Although this looks like just another nice home, it was originally the carriage house for a large home on Madison, the next street over. A carriage house is like a garage for both the carriage and the horses that pulled it. Built by Dr. Alfred McDaniel in 1896, it was restyled in 1972 and currently serves as the headquarters of the San Antonio Art League. It is currently valued at 518 Thousand Dollars.
This is a classic example of a Texas Vernacular house with its standing seam roof and a large overhanging porch. In 1868 two brothers from Elmendorf, John and Joseph Ball, bought this lot and the one next door for $650 and built two identical houses. The story is that there had been a falling out between the wives, so there were no windows on 120 facing 118. A later owner decided they need more room at 118 and added on a second story.

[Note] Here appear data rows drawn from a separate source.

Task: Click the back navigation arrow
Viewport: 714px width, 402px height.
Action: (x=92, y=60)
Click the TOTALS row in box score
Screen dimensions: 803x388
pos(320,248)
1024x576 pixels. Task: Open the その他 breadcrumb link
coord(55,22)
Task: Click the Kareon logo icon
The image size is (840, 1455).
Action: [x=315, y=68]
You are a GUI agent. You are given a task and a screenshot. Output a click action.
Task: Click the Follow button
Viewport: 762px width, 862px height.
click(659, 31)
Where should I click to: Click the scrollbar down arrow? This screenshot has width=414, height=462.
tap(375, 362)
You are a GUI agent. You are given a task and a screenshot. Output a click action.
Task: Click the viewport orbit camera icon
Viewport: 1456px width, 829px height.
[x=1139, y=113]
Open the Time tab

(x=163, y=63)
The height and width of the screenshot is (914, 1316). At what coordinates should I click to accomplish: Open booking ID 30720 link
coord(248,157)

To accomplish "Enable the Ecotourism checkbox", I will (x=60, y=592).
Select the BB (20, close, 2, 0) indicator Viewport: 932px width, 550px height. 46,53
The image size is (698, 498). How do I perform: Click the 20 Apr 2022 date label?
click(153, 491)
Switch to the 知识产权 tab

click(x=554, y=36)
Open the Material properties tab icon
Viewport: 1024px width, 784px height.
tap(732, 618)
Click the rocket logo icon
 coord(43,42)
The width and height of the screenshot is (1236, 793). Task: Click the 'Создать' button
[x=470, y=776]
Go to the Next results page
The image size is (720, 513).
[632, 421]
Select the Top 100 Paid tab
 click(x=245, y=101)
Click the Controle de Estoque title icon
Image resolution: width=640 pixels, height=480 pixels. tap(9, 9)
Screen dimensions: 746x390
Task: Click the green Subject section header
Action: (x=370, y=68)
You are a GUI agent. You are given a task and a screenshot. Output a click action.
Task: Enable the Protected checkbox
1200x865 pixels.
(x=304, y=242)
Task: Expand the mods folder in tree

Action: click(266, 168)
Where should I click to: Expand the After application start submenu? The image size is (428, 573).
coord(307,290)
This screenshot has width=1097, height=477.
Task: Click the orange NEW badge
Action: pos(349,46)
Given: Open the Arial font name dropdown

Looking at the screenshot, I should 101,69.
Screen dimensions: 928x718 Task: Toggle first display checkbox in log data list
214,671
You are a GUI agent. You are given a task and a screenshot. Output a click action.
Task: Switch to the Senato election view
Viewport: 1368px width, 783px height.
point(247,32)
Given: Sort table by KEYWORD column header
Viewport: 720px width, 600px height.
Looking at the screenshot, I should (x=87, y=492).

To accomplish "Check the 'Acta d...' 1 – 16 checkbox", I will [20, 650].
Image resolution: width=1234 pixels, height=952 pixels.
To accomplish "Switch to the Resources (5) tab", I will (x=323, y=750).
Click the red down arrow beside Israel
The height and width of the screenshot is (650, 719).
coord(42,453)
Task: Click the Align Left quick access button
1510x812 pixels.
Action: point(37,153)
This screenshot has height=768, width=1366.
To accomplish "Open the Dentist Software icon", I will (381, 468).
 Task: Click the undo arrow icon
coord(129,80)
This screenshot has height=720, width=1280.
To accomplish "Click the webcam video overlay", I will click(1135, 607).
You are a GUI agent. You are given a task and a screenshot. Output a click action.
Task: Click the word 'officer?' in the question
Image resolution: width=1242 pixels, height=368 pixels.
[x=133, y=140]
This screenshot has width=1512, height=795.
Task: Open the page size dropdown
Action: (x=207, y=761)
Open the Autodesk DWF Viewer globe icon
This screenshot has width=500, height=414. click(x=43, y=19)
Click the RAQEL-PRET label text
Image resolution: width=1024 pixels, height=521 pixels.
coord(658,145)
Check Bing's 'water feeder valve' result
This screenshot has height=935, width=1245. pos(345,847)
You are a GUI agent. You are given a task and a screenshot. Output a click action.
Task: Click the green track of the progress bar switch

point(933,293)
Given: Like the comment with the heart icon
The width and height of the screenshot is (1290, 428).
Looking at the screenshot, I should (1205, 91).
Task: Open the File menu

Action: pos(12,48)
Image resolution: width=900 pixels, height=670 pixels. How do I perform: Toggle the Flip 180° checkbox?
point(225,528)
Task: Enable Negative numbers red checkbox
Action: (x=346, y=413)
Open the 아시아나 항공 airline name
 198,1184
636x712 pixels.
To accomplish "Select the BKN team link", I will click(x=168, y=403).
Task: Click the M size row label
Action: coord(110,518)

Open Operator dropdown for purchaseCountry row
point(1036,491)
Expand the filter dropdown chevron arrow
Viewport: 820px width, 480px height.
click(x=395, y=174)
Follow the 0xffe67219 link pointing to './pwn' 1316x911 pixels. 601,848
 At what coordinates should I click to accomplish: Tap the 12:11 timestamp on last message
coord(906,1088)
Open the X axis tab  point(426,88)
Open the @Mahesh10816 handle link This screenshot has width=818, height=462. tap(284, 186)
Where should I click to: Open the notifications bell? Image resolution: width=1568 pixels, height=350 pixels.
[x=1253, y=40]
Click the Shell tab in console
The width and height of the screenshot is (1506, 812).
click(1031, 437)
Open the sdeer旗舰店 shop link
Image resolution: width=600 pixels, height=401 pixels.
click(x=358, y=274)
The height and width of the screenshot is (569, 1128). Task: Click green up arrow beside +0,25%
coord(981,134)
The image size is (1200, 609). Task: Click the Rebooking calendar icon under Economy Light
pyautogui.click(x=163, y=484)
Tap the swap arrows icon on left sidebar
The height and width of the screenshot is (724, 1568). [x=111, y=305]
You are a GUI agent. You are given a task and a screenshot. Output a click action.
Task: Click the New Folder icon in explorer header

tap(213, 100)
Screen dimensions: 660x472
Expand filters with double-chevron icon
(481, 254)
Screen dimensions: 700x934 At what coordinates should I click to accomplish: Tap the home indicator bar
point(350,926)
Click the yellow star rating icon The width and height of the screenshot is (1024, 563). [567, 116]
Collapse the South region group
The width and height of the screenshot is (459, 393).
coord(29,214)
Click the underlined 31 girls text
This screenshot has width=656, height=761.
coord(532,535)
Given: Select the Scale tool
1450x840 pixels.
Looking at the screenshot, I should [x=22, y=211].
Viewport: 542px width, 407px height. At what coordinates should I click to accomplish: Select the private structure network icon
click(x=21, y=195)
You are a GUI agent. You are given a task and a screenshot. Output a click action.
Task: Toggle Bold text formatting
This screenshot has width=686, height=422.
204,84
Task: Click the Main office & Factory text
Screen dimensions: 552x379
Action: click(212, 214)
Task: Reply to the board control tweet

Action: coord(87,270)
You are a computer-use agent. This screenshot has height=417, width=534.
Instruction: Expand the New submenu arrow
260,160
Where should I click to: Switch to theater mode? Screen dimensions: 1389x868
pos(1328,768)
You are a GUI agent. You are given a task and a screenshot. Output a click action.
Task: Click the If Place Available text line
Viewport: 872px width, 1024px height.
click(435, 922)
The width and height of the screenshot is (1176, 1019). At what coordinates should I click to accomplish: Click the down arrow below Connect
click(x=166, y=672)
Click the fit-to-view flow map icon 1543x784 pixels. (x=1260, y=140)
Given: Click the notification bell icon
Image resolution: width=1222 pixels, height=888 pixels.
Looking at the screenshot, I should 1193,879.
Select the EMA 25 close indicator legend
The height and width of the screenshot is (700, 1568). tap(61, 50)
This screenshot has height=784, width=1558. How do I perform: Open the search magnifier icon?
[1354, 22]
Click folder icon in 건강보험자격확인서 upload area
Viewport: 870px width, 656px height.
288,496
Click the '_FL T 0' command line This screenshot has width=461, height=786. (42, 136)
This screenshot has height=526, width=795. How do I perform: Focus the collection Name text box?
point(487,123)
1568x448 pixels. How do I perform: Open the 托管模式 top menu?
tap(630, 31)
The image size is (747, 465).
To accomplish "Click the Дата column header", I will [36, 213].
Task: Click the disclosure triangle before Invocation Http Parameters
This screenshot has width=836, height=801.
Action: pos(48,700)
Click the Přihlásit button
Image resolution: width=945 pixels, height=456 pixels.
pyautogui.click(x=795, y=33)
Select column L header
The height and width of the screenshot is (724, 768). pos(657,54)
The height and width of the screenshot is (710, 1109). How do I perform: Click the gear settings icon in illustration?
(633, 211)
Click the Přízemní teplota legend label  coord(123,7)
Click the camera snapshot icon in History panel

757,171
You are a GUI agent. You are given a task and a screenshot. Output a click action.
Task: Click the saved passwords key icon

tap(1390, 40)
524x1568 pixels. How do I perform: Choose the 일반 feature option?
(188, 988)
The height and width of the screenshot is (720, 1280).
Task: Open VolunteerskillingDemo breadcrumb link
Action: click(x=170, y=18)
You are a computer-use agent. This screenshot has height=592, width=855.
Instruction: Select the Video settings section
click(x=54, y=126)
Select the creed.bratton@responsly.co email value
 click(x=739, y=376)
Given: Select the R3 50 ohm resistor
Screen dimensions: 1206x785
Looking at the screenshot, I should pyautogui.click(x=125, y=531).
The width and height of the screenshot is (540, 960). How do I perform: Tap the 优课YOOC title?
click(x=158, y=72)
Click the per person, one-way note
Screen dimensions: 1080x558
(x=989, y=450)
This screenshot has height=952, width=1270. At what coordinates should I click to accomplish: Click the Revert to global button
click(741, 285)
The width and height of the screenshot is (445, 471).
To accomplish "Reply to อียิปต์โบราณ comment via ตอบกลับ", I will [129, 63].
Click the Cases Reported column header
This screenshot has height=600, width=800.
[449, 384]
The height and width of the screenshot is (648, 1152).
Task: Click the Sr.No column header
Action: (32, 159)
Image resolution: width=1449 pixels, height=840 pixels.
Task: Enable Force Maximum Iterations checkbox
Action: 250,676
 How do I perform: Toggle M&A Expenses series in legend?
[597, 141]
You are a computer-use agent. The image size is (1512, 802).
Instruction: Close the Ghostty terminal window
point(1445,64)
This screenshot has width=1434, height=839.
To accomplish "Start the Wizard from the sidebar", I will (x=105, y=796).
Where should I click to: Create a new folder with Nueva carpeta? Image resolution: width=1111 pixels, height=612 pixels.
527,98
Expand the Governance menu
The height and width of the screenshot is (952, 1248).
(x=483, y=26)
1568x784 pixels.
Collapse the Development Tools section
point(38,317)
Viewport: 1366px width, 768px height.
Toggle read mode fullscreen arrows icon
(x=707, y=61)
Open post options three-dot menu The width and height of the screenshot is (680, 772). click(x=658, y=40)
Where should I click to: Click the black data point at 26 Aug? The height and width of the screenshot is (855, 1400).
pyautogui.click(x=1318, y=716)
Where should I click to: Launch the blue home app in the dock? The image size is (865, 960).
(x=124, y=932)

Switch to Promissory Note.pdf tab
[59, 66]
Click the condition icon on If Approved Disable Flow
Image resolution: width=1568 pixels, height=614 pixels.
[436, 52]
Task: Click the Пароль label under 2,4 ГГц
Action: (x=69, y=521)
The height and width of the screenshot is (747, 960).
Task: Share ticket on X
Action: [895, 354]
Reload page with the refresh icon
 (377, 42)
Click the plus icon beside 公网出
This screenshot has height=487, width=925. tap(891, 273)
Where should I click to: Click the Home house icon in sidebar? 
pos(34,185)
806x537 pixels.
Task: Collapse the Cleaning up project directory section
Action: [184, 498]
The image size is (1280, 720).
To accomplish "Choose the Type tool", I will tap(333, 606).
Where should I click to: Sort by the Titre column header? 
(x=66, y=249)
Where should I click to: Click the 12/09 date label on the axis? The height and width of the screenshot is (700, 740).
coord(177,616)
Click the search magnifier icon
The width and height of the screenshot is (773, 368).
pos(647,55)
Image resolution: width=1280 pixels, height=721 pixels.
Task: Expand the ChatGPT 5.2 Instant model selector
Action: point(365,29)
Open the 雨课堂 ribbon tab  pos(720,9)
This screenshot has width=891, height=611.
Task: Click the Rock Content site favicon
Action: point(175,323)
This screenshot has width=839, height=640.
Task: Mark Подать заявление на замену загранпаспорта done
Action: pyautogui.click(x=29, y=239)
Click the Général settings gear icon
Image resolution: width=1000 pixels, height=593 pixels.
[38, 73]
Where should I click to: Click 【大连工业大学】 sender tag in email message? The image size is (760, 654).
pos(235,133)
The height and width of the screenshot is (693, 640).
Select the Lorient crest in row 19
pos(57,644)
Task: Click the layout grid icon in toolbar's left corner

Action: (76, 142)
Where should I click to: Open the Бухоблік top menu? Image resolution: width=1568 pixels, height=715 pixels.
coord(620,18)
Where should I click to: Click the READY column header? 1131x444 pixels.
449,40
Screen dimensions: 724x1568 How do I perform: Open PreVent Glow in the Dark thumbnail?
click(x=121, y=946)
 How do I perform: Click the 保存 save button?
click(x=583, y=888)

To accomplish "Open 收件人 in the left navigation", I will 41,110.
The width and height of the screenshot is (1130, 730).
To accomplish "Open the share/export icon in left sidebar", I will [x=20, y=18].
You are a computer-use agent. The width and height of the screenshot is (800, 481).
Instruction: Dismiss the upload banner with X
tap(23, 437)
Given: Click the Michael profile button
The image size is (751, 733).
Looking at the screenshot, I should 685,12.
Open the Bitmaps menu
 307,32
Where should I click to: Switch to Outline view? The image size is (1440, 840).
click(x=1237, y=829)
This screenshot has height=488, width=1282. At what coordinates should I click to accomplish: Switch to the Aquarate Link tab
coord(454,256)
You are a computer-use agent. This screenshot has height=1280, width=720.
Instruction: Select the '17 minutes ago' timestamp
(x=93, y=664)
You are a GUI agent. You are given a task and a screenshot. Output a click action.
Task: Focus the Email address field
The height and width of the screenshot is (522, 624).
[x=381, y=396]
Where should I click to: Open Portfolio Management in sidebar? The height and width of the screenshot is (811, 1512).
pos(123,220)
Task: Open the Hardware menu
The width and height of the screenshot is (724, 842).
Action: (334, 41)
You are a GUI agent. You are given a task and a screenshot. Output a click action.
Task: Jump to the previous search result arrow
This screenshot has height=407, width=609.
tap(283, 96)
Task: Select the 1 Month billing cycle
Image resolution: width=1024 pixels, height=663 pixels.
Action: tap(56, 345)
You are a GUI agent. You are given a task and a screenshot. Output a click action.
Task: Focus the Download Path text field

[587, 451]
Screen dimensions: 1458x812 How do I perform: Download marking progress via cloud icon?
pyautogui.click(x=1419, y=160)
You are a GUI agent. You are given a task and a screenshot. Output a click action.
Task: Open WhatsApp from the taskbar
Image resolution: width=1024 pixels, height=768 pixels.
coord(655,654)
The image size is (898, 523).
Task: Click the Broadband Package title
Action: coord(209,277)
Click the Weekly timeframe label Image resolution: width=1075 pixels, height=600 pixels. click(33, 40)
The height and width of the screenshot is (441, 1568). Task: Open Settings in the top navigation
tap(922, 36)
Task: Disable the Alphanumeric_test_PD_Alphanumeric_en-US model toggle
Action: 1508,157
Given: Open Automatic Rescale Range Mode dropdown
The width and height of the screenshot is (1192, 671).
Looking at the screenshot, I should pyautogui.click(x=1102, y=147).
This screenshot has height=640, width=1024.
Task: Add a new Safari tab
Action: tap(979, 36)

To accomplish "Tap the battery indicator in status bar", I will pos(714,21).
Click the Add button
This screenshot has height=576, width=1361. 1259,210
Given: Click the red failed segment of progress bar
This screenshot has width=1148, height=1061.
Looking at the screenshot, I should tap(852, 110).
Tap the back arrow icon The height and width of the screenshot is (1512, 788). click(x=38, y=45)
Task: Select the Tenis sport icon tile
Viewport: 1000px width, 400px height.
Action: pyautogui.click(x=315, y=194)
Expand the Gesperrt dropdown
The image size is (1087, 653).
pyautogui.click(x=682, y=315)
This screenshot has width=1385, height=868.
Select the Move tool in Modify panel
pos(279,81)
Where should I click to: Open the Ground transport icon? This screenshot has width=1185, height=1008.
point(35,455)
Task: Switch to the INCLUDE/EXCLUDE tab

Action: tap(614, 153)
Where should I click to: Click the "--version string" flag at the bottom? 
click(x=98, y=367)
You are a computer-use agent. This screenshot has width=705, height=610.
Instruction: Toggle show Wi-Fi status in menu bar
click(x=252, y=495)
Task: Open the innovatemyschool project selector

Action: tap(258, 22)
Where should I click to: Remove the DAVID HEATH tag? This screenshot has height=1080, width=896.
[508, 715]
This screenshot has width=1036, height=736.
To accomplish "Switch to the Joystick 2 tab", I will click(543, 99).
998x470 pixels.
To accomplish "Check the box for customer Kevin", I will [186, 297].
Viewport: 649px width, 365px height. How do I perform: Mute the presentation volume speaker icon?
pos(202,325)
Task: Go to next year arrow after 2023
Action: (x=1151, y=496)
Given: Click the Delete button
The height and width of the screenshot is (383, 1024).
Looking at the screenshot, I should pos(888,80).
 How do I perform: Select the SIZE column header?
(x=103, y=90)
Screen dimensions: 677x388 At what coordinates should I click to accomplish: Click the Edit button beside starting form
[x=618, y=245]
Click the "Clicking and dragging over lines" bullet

Like my grandmother’s house out in the country, it has a basement, probably originally used for storing homemade “canned goods” and smoked meats in a cool environment. This house is currently owned by another member of the San Antonio Professional Tour Association and I got to go in it a while back. It reinforced my belief that you need an equal part of money and perseverance to live in and maintain these homes. It is valued at 360 thousand dollars.
Built in 1870, this was one of the earlier homes erected here and is in the Italianate style. Wulf was a merchant and was also the cities first park commissioner. The sculpture on the front is of his daughter, Carolina, and was done by his son, Henry. Only five of the houses on this street are not residences and this one is the headquarters of the San Antonio Conservation Society. Formed back in the 1920s, they were responsible first for the saving of our downtown Riverwalk then for getting the ball rolling to save and rebuild our missions. They raise millions of dollars every year that goes toward historical preservation.
That concludes your tour of King William Street. I will suggest that you walk back down the street and spend time looking at all the houses. You could also start walking back, take a left on the first street you come to and a right on Madison St. back to your car. There are some beautiful homes on this street as well as some surprisingly modern ones.